JAKARTA|WARTAPAPER.COM – Kepala Staf Kepresidenan Jenderal TNI Purnawirawan Dudung Abdurachman secara tegas menyatakan bahwa Ulta Levenia Nababan kini sudah tidak lagi menduduki posisi sebagai Tenaga Ahli Utama di KSP.
Pernyataan klarifikasi tersebut disampaikan untuk merespons sorotan tajam dari publik terkait pernyataan kontroversial Ulta yang sempat mengaitkan fenomena alam dengan proyek teknologi tertentu. Dudung mengungkapkan bahwa yang bersangkutan memang pernah mengabdi di lingkungan lembaga kepresidenan tersebut namun masa tugasnya telah resmi berakhir.
Ulta sudah bukan di KSP lagi.
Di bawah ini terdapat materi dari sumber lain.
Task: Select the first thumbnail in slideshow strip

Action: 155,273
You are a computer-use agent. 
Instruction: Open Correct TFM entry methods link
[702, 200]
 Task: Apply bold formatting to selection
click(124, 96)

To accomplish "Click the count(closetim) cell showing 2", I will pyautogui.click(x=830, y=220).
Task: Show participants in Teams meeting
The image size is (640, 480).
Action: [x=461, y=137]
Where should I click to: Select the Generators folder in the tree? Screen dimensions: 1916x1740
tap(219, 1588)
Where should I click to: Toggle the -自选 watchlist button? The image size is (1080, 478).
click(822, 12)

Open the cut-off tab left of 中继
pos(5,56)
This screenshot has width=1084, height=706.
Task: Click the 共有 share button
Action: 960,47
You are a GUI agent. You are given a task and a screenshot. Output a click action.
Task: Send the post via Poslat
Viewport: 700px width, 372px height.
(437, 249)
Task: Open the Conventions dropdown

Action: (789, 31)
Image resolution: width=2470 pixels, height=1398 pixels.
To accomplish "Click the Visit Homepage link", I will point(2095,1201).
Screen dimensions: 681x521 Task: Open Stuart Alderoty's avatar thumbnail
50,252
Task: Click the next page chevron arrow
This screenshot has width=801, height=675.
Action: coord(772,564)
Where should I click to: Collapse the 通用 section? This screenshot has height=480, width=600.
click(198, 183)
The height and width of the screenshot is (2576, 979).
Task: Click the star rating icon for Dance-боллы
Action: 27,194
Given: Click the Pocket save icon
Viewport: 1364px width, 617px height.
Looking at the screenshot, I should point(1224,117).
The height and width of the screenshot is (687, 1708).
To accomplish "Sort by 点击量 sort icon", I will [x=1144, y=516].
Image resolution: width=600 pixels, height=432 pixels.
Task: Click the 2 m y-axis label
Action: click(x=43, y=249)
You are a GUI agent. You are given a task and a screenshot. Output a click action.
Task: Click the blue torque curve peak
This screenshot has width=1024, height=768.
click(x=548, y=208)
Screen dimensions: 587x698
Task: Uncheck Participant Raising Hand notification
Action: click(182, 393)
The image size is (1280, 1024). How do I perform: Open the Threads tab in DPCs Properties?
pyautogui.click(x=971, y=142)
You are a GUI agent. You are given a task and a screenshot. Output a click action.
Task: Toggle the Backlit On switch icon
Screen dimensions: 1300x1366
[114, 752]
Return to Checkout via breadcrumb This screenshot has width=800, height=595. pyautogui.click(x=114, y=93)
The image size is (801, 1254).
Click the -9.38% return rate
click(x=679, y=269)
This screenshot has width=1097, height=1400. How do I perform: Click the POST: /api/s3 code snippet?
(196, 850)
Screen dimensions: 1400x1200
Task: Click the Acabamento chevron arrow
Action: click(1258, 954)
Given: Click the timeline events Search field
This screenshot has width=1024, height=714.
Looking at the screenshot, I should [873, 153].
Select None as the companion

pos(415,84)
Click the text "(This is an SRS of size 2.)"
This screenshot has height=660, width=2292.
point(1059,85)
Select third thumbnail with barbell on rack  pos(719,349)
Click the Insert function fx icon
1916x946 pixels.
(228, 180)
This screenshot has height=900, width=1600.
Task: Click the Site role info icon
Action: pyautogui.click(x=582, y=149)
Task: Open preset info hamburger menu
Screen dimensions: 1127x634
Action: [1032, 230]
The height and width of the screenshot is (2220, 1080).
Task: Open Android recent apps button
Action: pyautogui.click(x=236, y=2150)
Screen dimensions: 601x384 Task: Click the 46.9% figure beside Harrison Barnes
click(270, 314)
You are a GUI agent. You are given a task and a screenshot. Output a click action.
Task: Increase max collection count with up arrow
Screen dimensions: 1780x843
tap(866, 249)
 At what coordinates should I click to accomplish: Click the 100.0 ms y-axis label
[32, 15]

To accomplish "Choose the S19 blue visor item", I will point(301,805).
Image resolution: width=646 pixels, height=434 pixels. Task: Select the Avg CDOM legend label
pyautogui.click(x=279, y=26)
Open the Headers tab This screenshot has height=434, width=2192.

Dulu dia di staf KSP sebagai tenaga ahli utama, tetapi sekarang sudah tidak, ujar Dudung di Jakarta pada hari Kamis.
Lebih lanjut, ia menjelaskan bahwa saat ini figur tersebut telah beralih profesi dan mengemban tugas baru sebagai salah satu deputi di lingkungan Bakom.
Dengan status kepegawaian yang sudah lepas dari lembaga kepresidenan, segala pandangan maupun pernyataan pribadi yang disampaikan Ulta dipastikan sama sekali tidak mewakili sikap resmi Kantor Staf Presiden.
Jadi, bukan anggota saya lagi itu, kata Dudung menegaskan batasan institusional agar masyarakat tidak salah mengartikan posisi dan kedudukan yang bersangkutan.
Berkenaan dengan rentetan bencana alam yang melanda berbagai wilayah belakangan ini, Dudung memandang peristiwa tersebut murni sebagai bagian dari dinamika alam semesta.
Ia menambahkan bahwa para ilmuwan serta pakar di bidang terkait juga telah melakukan kajian mendalam serta memantau perkembangan situasi lingkungan secara objektif.
Kalau masalah bencana alam, kalau menurut saya itu dinamika alam lah ya, dan para ahli juga sudah mempelajari, kemudian melihat perkembangan saat ini, ucap Dudung menjelaskan pandangannya.
Tentunya, saya punya keyakinan bahwa ini kan kehendak Yang Kuasa, artinya memang dinamika alam sudah seperti ini, sambungnya menandaskan keyakinan spiritual di balik musibah tersebut.
Pejabat tinggi militer purnawirawan tersebut juga menyatakan sikap bahwa dirinya tidak melihat adanya indikasi keterlibatan aktor asing di balik rangkaian musibah alam yang terjadi.
Menurutnya, masyarakat hendaknya tidak mudah terseret pada spekulasi liar yang menghubungkan bencana murni geologis maupun meteorologis dengan kepentingan pihak-pihak luar negeri.
Menurut saya, tidak dikaitkan dengan apalagi kepentingan dengan pihak luar dan sebagainya, pungkas Dudung mengakhiri penjelasan resminya.